• Source document
══════════════════════════════

The days of a novelty, or Christmas song being No1 at Christmas have long gone thanks to X-Factor. Hopefully SyCo will get bored and realise quite how pointless he has made the idea.

Then we can go back to slagging Cliff off for his blatant Chritmas rip-offs or more enjoyably getting songs like the JCB song at the top of the charts because people like them, not because they _think_ they like them due to 16 weeks of brainwashing!


----------



## big ben

cmon rage!!

they have reached 30k for charity now to :thumb:


----------



## mr kuryakin

i bought rage last night.i hope it does make no1.i know its sad but i liked the race for christmas no1.i think the x factor has ruined it.reguardless if the winner can sing or not it will get to the top as its had the best advertising possible ,2 hours of prime time tv every week for god knows how long the programme goes on for.


----------



## jenks

Its so good that they chose such a Christmassy song to try to get Xmas No.1!

══════════════════════════════

• Directions
1 > Please transcribe the stretch of the forum thread about the Christmas number one from "Then we can" through "cmon rage!!".
2 > Pick up the forum thread about the Christmas number one after its final post and continue it.

• Given material
══════════════════════════════

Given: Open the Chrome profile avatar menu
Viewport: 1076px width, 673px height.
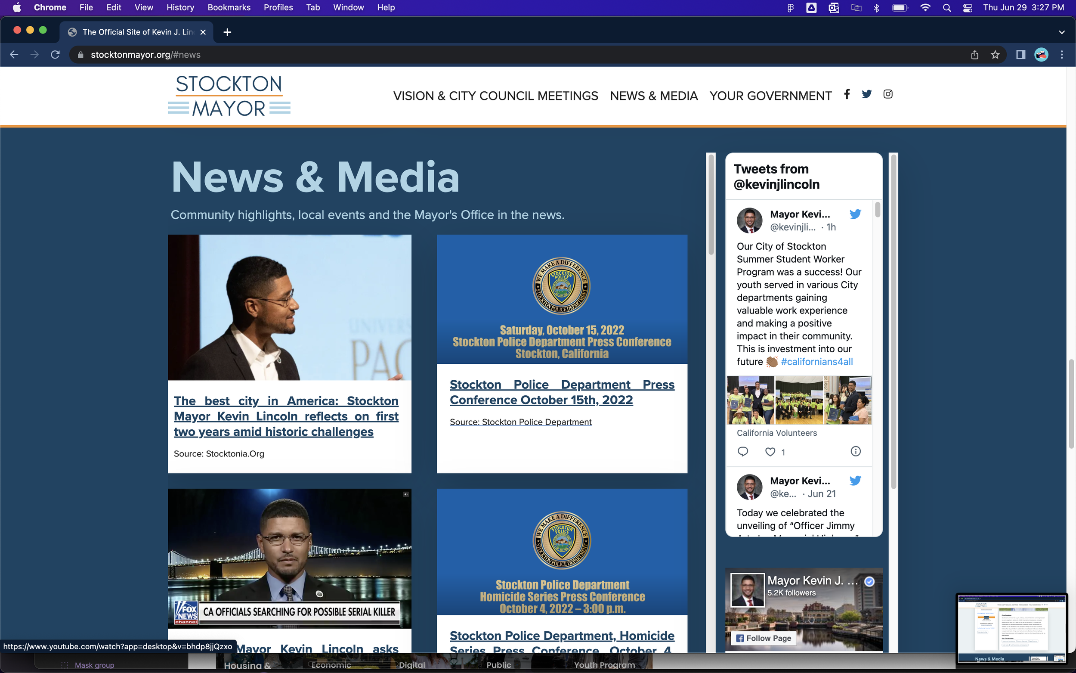Looking at the screenshot, I should (x=1041, y=55).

══════════════════════════════

• Solved tasks
1 >
Then we can go back to slagging Cliff off for his blatant Chritmas rip-offs or more enjoyably getting songs like the JCB song at the top of the charts because people like them, not because they _think_ they like them due to 16 weeks of brainwashing!


----------



## big ben

cmon rage!!

2 >
----------



## big ben

heard some bookies have stop taking bets on RATM :thumb::lol:


----------



## jamest

big ben said:


> heard some bookies have stop taking bets on RATM :thumb::lol:


Facebook group seems to have disappeared. It was causing problems due to the size of it on Monday apparently.


----------



## jim55

iv bought the rage song as well .rage =rockin song /x factor oh no,no,no we'll prob hear that crappy overpublicised stuff anyway ,but its a statement isnt it .the words are quite appropriate "£$%^ you .i wont do what u tell me :thumb:"gets my vote :thumb:


----------



## chisai

I wish people would put their efforts into more important things than 'lets pump Simon Cowell and Joe McElderry for the Christmas No 1'
Like a few on here, I couldn't give a toss who gets to number one.


----------



## RyanJon

I'v already got it.....but I'm gona buy it again anyway:thumb:

Ryan


----------



## Maggi200

Bought, and made the misses buy it. Paid for it from my winnings, had Joe in the sweepstake at work


----------



## big ben

if you dont like xfactor, then buy it for 29p or whatever... cant see the problem here? no one really cares who is number one, but i do care that my mrs makes me watch xfactor for 6 months!!!!! 

i would love it to happen just to hear what mr cowell says


----------



## arcdef

they dont count if it costs less than 49p for some reason.

They are dominating the download charts though, WOOP WOOP!


----------



## jamest

arcdef said:


> they dont count if it costs less than 49p for some reason.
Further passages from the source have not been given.